You twisted mine too! Very nice work.
You're super clever solution unblocked my own mind and I was able to
build what I originally intended.
Feed it:
Regexp.build(1..1_000_000)
and it will return:
/\b0*(?:[1-9]|[1-9]\d|[1-9]\d\d|[1-9]\d\d\d|[1-9]\d\d\d\d|[1
-9]\d\d\d\d\d|1000000)\b/
Though there is a substantial wait involved.

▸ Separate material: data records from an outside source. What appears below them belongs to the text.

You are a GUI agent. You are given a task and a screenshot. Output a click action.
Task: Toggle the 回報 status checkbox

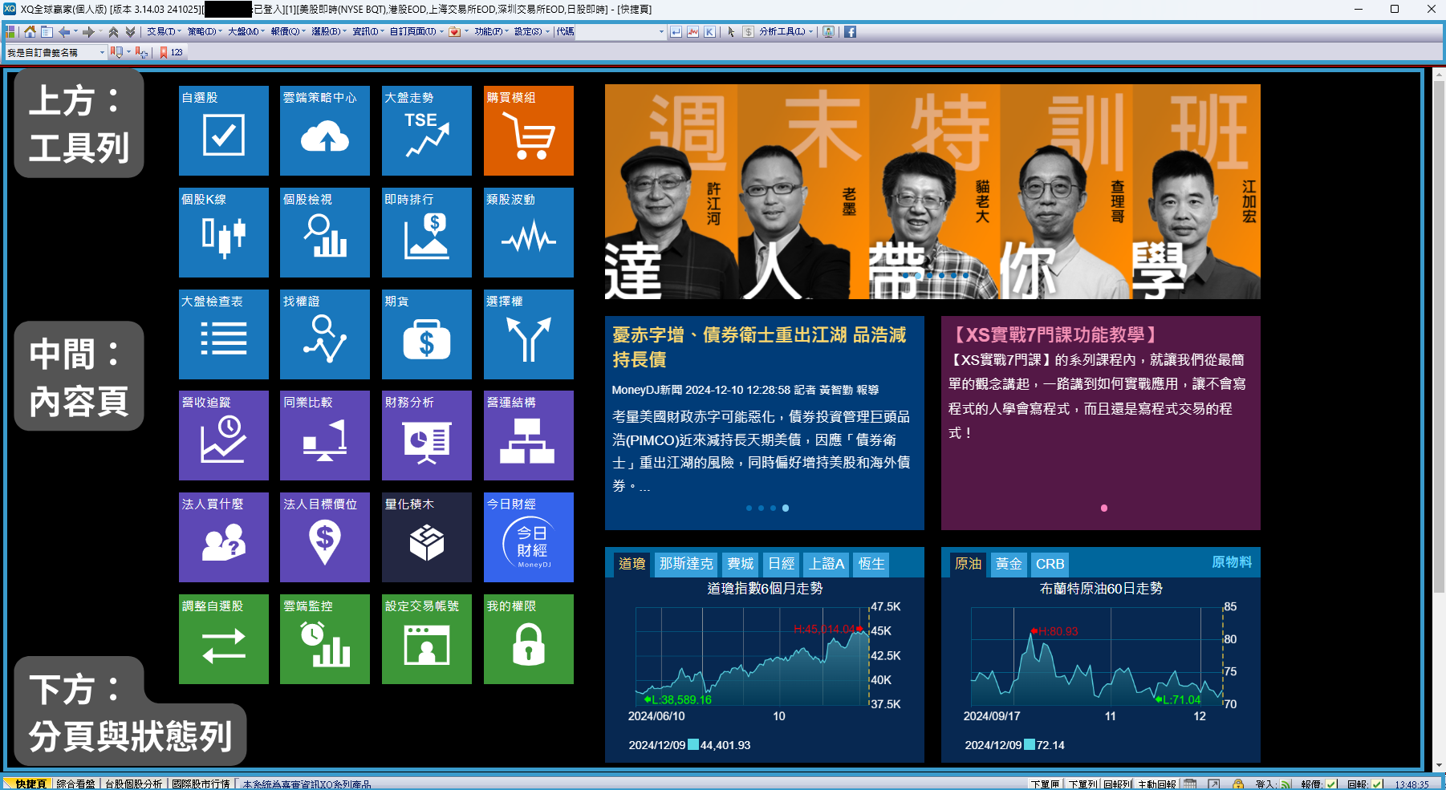pos(1377,784)
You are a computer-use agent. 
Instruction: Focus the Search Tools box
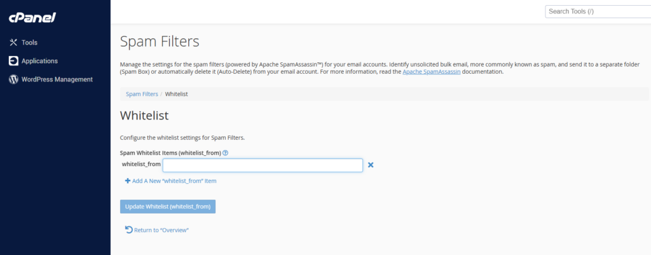596,11

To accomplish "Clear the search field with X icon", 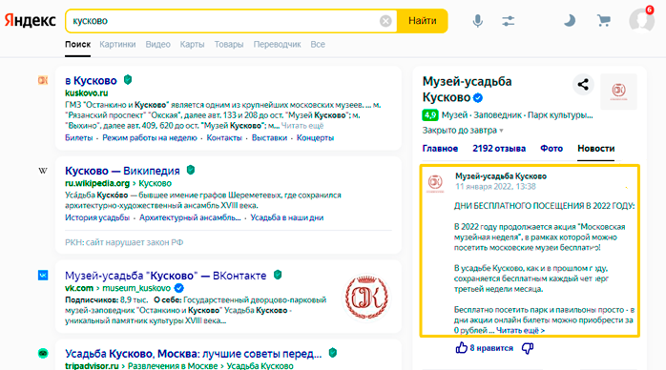I will pyautogui.click(x=385, y=21).
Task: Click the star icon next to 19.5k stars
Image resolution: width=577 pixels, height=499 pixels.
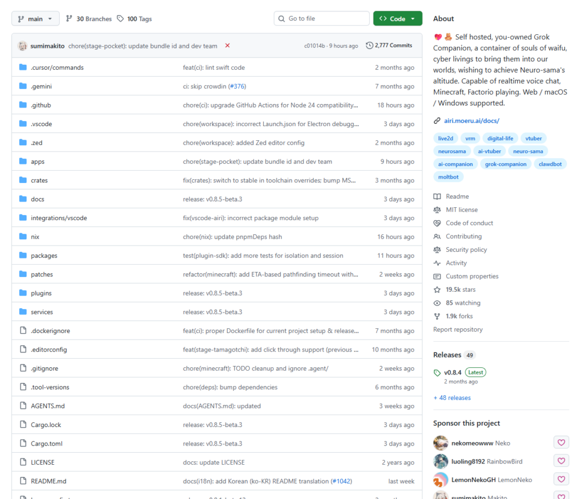Action: (437, 289)
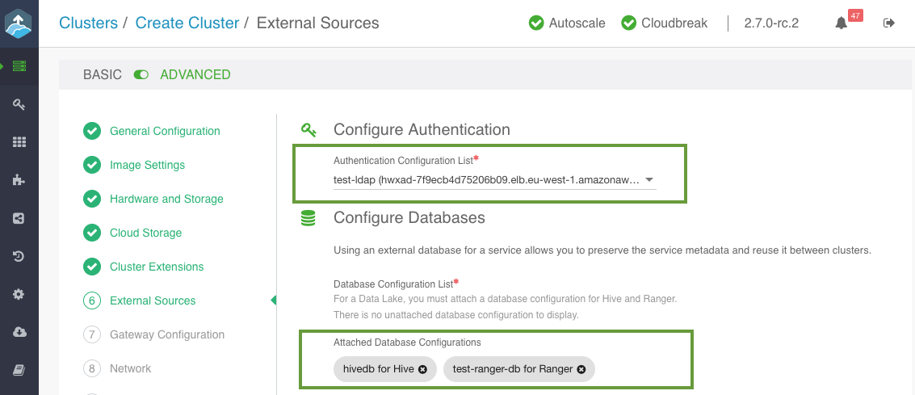Viewport: 915px width, 395px height.
Task: Click the Create Cluster breadcrumb link
Action: pyautogui.click(x=187, y=23)

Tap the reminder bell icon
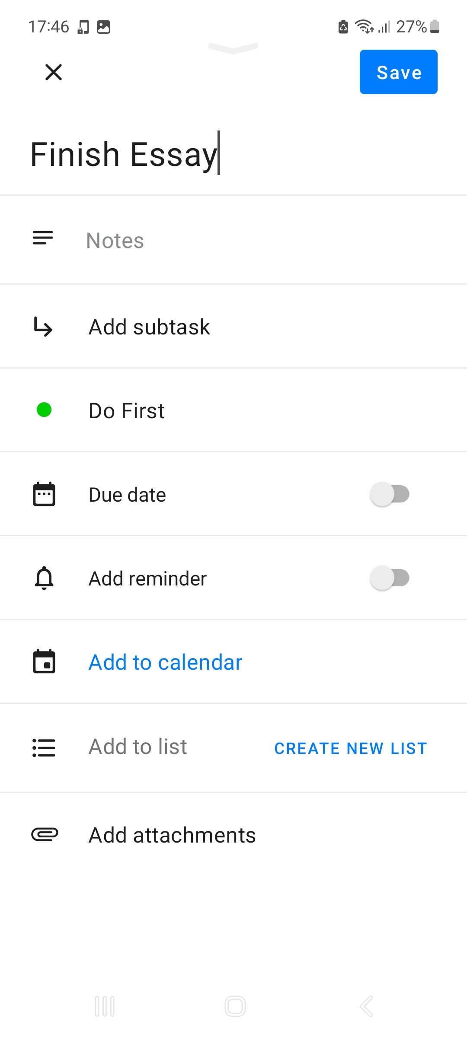(44, 578)
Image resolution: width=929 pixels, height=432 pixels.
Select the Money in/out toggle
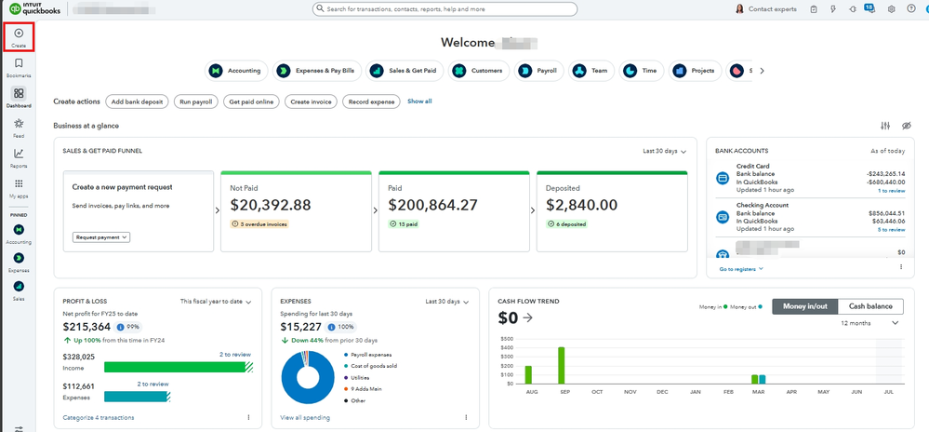pos(805,306)
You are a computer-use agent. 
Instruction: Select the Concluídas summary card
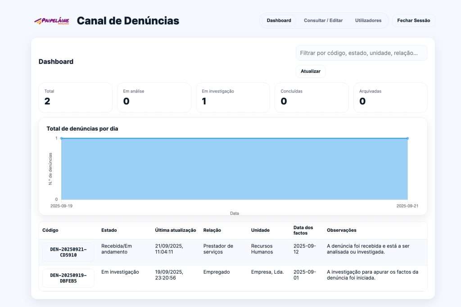click(312, 97)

This is what I was originally after.
James Edward Gray II
#!/usr/bin/env ruby
class Regexp
def self.build( *nums )
nums.sort! { |a, b| sort_chunks a, b }
patterns = [ ]
nums.each_index do |index|
if nums[index].kind_of? Range
nums[index].each do |n|
diff = compare_chunks(patterns[-1], n)
if diff == 1
patterns << combine(patterns.pop, String(n))
elsif diff != 0
patterns << String(n)
end
end
else
diff = compare_chunks(patterns[-1], nums[index])
if diff == 1
patterns << combine(patterns.pop, String(nums[index]))
elsif diff != 0
patterns << String(nums[index])
end
end
end
patterns.each { |e| e.gsub!(/\[([^\]]+)\]/) { shorten_char_class($1)
} }
/\b0*(?:#{patterns.join("|")})\b/
end
private
def self.combine( pat, str )
(0...str.length).each do |i|
if md = / ^( (?: [^\[\]] | \[[^\]]+\] ){#{i}} )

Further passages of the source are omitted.